I’ve been pre-diabetic for about 4 years, I recently had a fresh HBac1 test, result of 49 mmol. I have a second HBac1 blood test booked for 9th January. If it’s the same result, does that mean I’m Diabetic. If I am what would treatment look like? Feeling quite scared.
Hi @Ali58 and welcome to the forum. You will see from this link that pre diabetes is 42 - 47, so your 49 is only just into the diabetes range, scroll down to the red box:
Glycosylated haemoglobin & diabetes. HbA1c facts, units, diagnosis, test frequency, limitations, control, conversion. How blood glucose levels link to A1c.
www.diabetes.co.uk
If your second test is similar then yes, you would be diagnosed with diabetes, however with an HbA1c of that level you could almost certainly control it by tweaking your diet.
I’ve been pre-diabetic for about 4 years, I recently had a fresh HBac1 test, result of 49 mmol. I have a second HBac1 blood test booked for 9th January. If it’s the same result, does that mean I’m Diabetic. If I am what would treatment look like? Feeling quite scared.
Yes, you would be automatically diagnosed at that point. The second test is a check of the first, which they do if you're close to the line (there's a bit of allowable error).
If diagnosed, you might be offered metformin. This interferes with your liver adding glucose to your bloodstream (livers do this all the time - it's perfectly normal) and you might see a small blood glucose fall as a result. I can't really speak to the experience because I have never taken metformin, but there are fairly common and well known side-effects.

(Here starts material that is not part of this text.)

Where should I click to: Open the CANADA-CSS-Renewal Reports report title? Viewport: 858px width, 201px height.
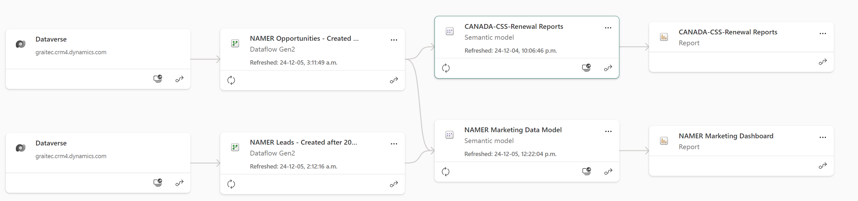(728, 32)
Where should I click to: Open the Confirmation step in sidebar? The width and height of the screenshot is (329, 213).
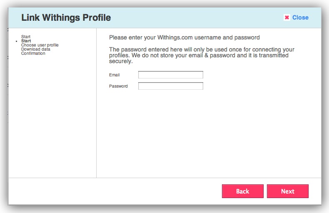tap(33, 53)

What I did the day I was diagnosed was to begin a low-carb (very low carb, in my case) approach. This reduces the amount of digestable carb you take in (all such carb is digested to glucose) and therefore takes a lot of the pressure off both your insulin response system and the possible damage that high blood glucose levels can do to nerves and capillaries. In my case I had an HbA1c of 36 four months after diagnosis and almost all my symptoms had gone.
You might want to look at the "success stories" part of this forum - it's full of the experiences of real people who've had a lot of success managing this condition.